> [PASSAGE SHOWN]

+++++

Six months after the World Health Organization (WHO) declared a global emergency, the novel coronavirus has infected more than 17 million people, with global daily cases now approaching the 300,000 mark. The impact is being felt in every sphere of life, with elections postponed in Hong Kong - the latest blow to its democracy activists - and the annual Muslim Hajj pilgrimage in Saudi Arabia performed with reduced numbers. The sacred Hajj pilgrimage in Saudi Arabia has been held with some 10,000 Muslim faithful allowed, instead of the roughly 2.5 million that attended last year.

In a sign of the terrible trade-offs being forced on governments, Britain imposed new lockdowns in several northern counties on Friday, just as Western Europe announced historic economic slumps that would have been unthinkable at the start of the year.

France's economy contracted by 13.8 percent in the April-June quarter, mirroring similar devastation in Spain (18.5 percent), Portugal (14.1 percent) and Italy (12.4 percent). Europe as a whole saw GDP fall by 12.1 percent in the eurozone and 11.9 percent across the Union bloc.

"It is a shocking drop, but completely understandable as the economy was shut for a considerable period," said Bert Colijn, senior economist at ING Bank.

One sector that is not struggling is pharmaceuticals, as the world pins its hopes on the race for a vaccine. Pharma giants Sanofi and GSK announced they will receive up to $2.1 billion from the US government for the development of a Covid-19 vaccine. And the US-German pharma team-up of Pfizer and BioNTech signed a deal with Japan to provide 120 million doses of their potential vaccine. They kept the size of the deal under wraps, but the US government recently put the cost of 100 million doses from those firms at almost $2 billion.

But many businesses are in freefall, with airline conglomerate IAG, the owner of British Airways, posting a first-half net loss of 3.8 billion euros ($4.5 billion) and UK bank NatWest sliding into the red, while Dutch airline KLM and truck makers Scania said they were each shedding 5,000 jobs.

+++++

> [DATA LISTING]
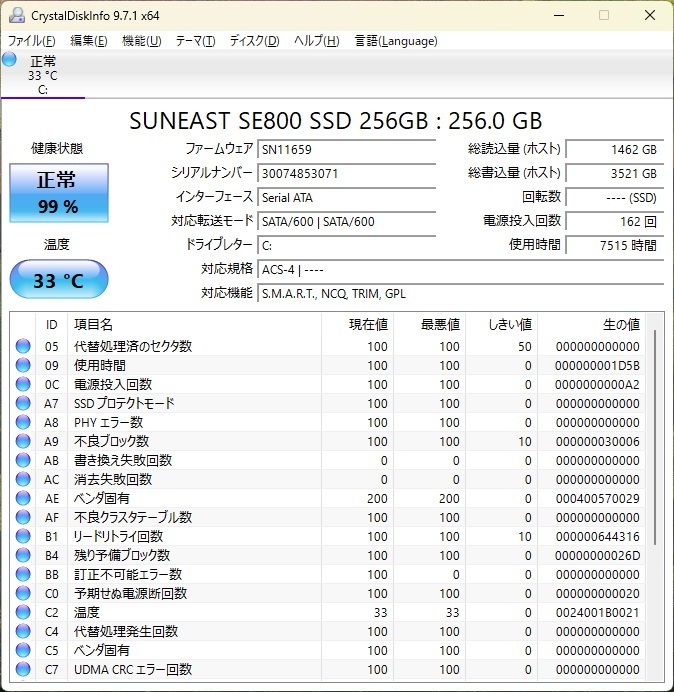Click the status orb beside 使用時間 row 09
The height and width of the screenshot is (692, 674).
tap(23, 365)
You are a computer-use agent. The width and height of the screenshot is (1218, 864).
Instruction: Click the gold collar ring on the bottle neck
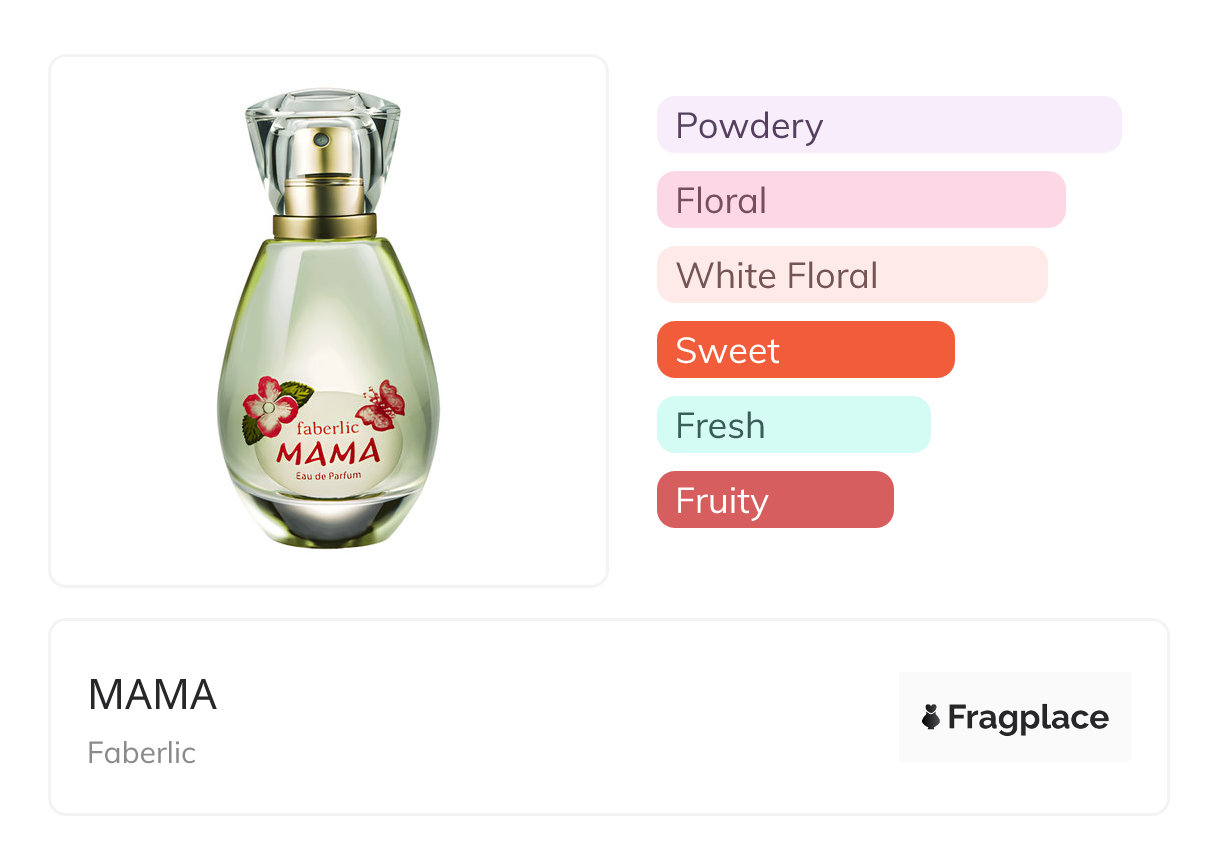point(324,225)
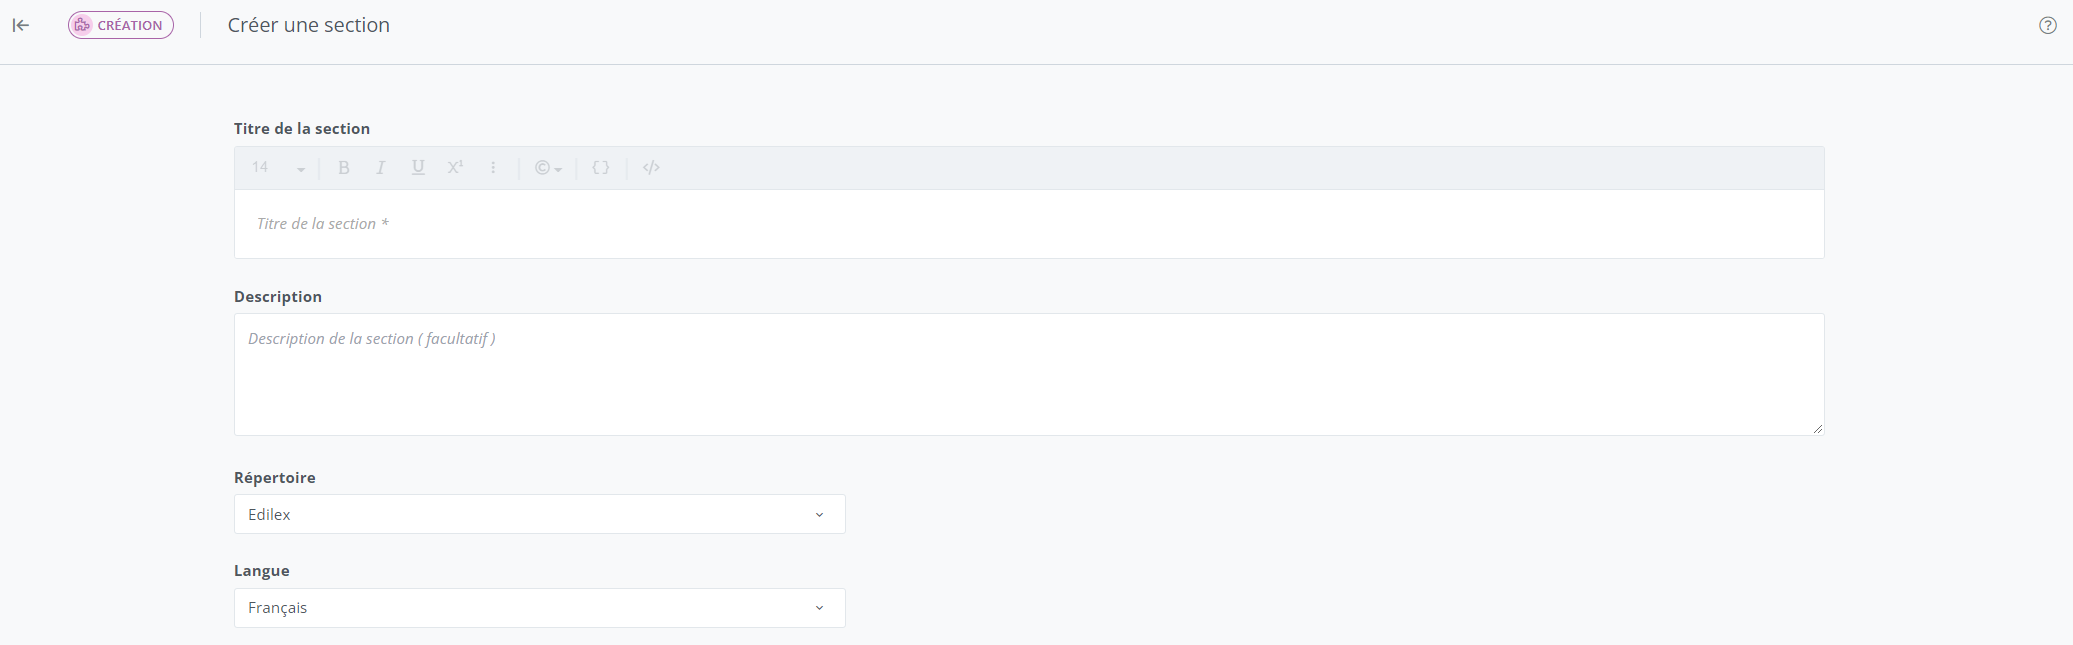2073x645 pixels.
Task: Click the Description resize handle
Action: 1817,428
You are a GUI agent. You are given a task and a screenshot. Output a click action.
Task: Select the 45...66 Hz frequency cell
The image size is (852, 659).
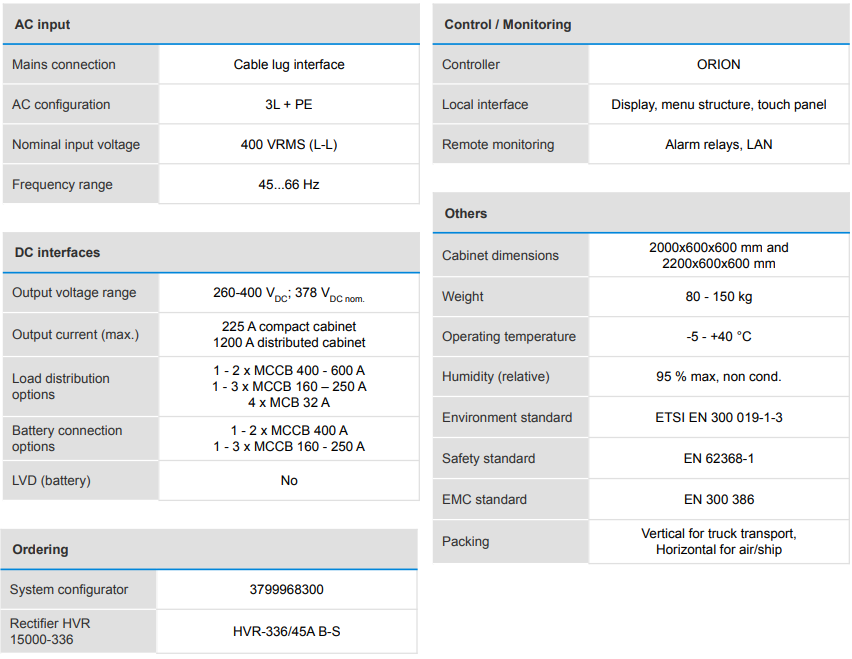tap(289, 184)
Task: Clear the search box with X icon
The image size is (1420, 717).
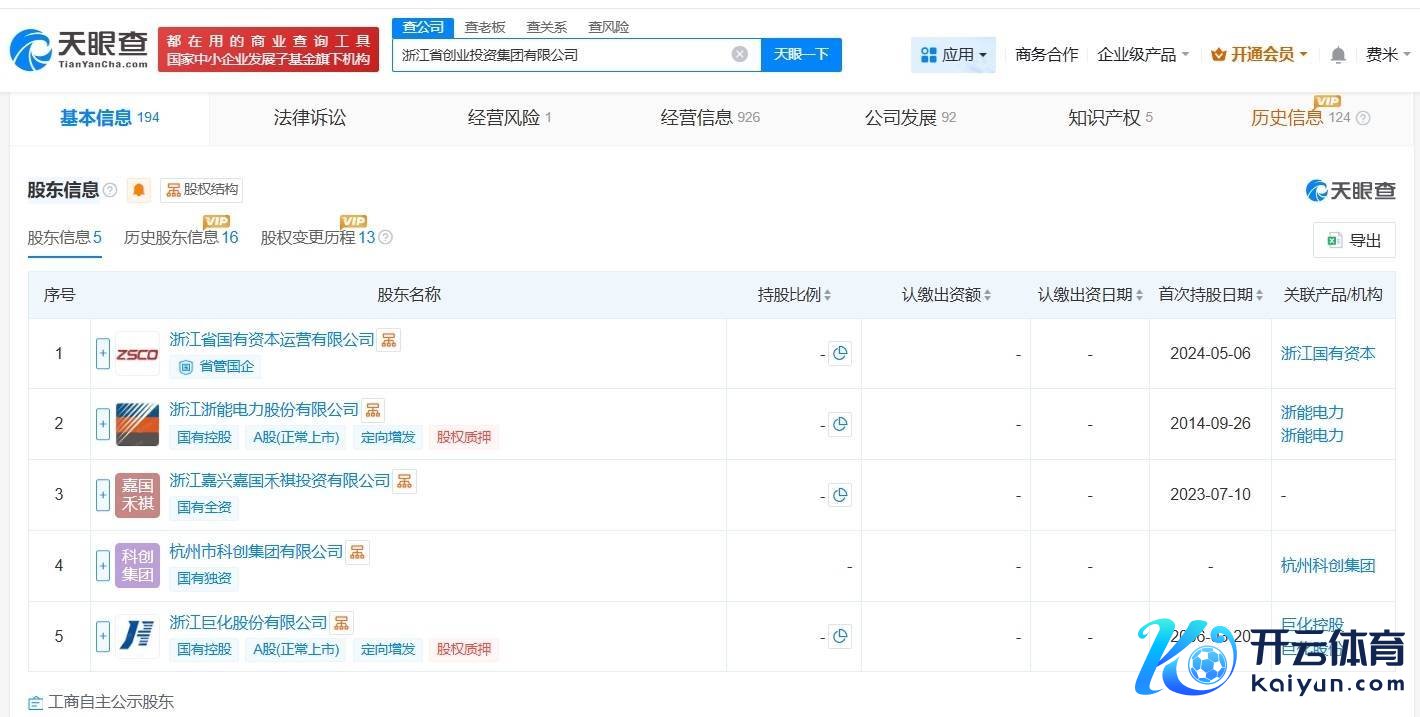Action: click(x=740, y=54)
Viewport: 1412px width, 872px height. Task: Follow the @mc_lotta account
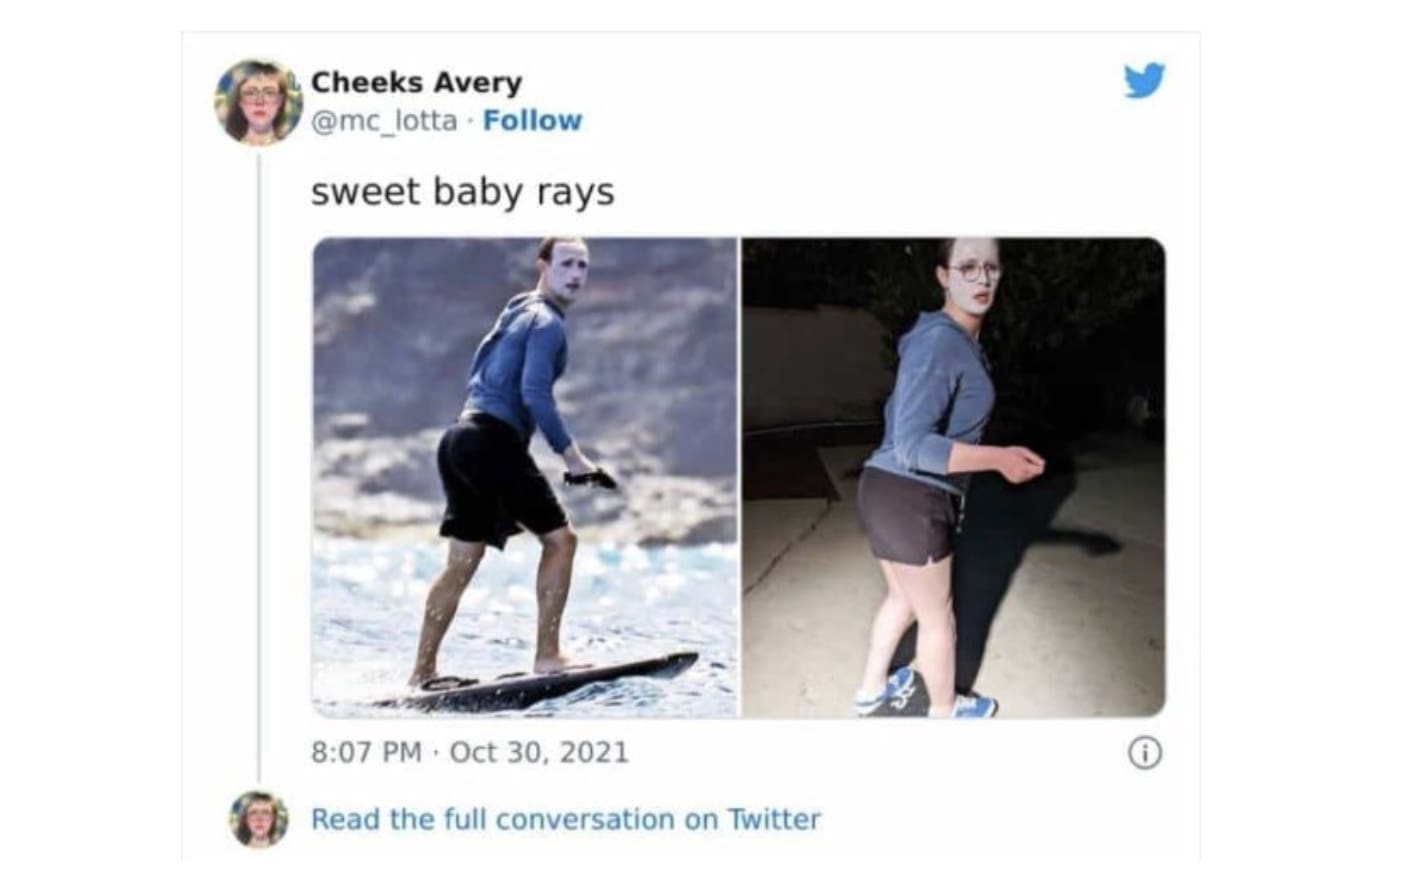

+++++

> [WHAT YOU NEED TO DO]
A. From the article on the coronavirus pandemic's economic toll, list each country whose April–June economic contraction is given, along with its percentage.
B. Translate this sentence from the coronavirus article into Spanish: "One sector that is not struggling is pharmaceuticals, as the world pins its hopes on the race for a vaccine."
C. Write the next paragraph of the news article on the coronavirus pandemic's global impact, picking up after the paragraph on corporate losses and job cuts.

> [ANSWERS]
A.
France: 13.8 percent
Spain: 18.5 percent
Portugal: 14.1 percent
Italy: 12.4 percent

B. Un sector que no atraviesa dificultades es el farmacéutico, ya que el mundo deposita sus esperanzas en la carrera por una vacuna.

C.
It comes a day after the United States - the world's hardest-hit nation and its biggest economy - posted a second-quarter fall of 9.5 percent compared with the same period a year ago, the worst it had ever recorded.

While strict European lockdowns were effective in bringing cases and deaths under control, an uptick in cases means the restrictions are far from over, even if they have become more localised and specific.

Britain was the latest to impose new measures on Friday, banning different households from meeting indoors across Greater Manchester, and parts of Lancashire and Yorkshire.

Britain also delayed plans to reopen casinos, bowling alleys and skating rinks, due to begin on Saturday, while also putting off plans to resume indoor performances and larger stadium crowds.

Germany added three northern Spanish regions to its list of high-risk destinations, including the tourist hotspots of Barcelona and the beaches of the Costa Brava, meaning anyone arriving from those areas will have to produce a negative coronavirus test or go into quarantine for 14 days.

Denmark reversed its stance on face masks, recommending them on public transport just days after saying they did not "make sense in the current situation."

The UN health agency's emergency committee was to meet for a fourth time Friday to assess the raging pandemic and its status as a public health emergency of international concern (PHEIC) - WHO's highest level of alarm.

Meanwhile, Vietnam recorded its first coronavirus death on Friday as the pandemic rebounds in a country that had previously been praised for stubbing out the contagion. And Hong Kong said it would delay local elections planned for September because of a virus surge - the latest in a string of bad news for democracy activists.